* Word and item position data
====
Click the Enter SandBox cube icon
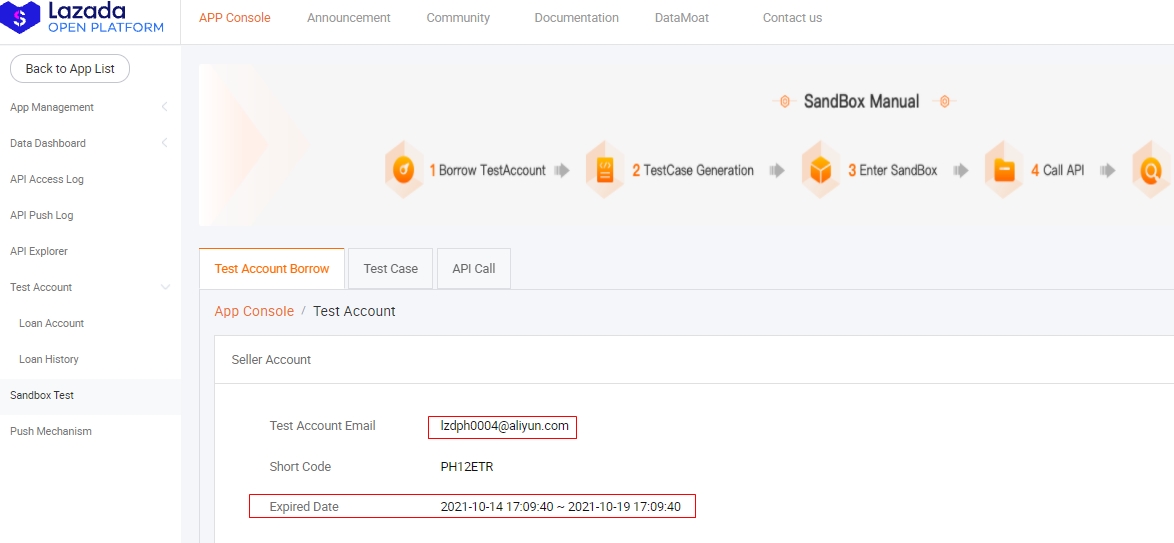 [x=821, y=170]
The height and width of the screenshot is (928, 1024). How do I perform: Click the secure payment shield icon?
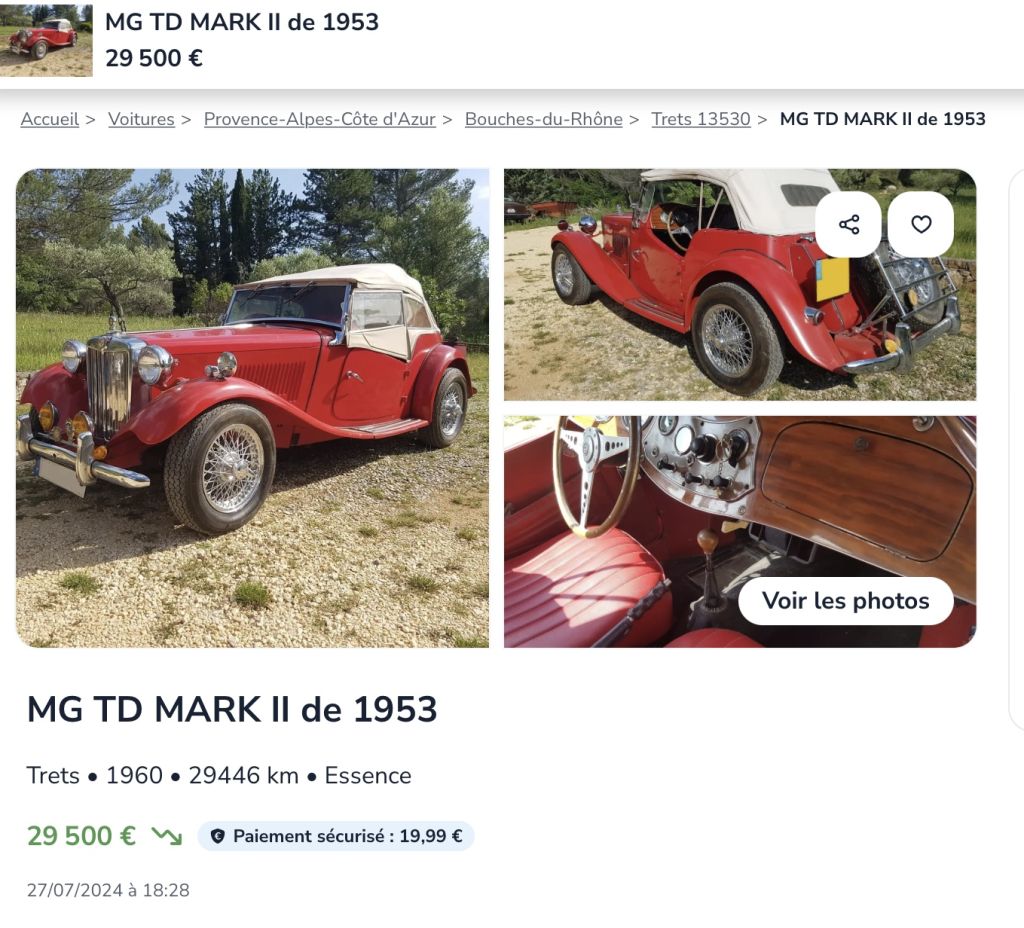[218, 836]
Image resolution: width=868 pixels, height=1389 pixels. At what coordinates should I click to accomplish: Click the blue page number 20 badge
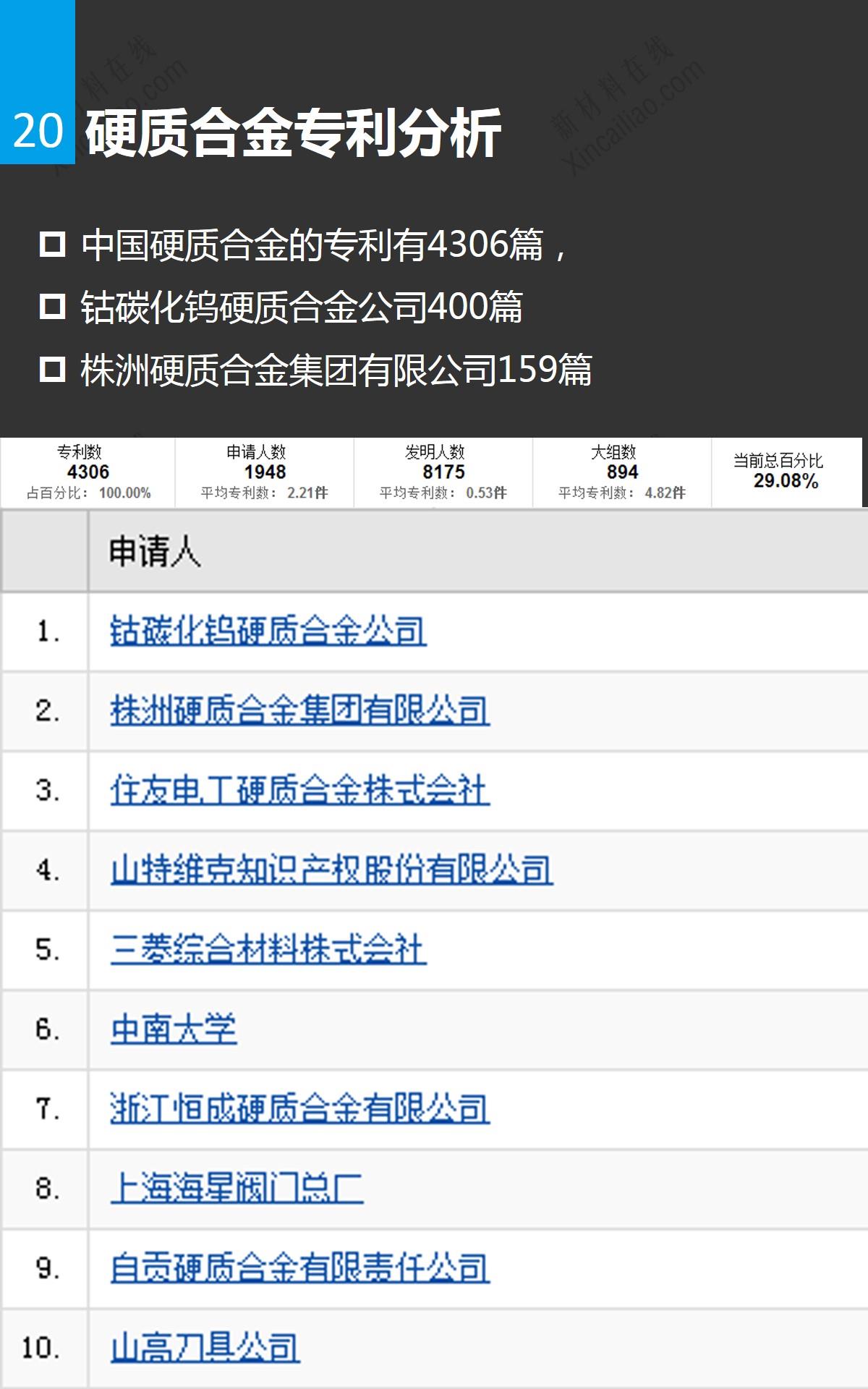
====
* Challenge
Put the lines above into a Markdown table with the columns "Row" and "Line", covering only the lines from the one containing "The height and" through the end, both included. Number the rows, leave out blank lines and pictures.

* Result for this exercise
| Row | Line |
|---|---|
| 1 | The height and width of the screenshot is (928, 1024). How do I perform: Click the secure payment shield icon? |
| 2 | [218, 836] |
| 3 | Image resolution: width=868 pixels, height=1389 pixels. At what coordinates should I click to accomplish: Click the blue page number 20 badge |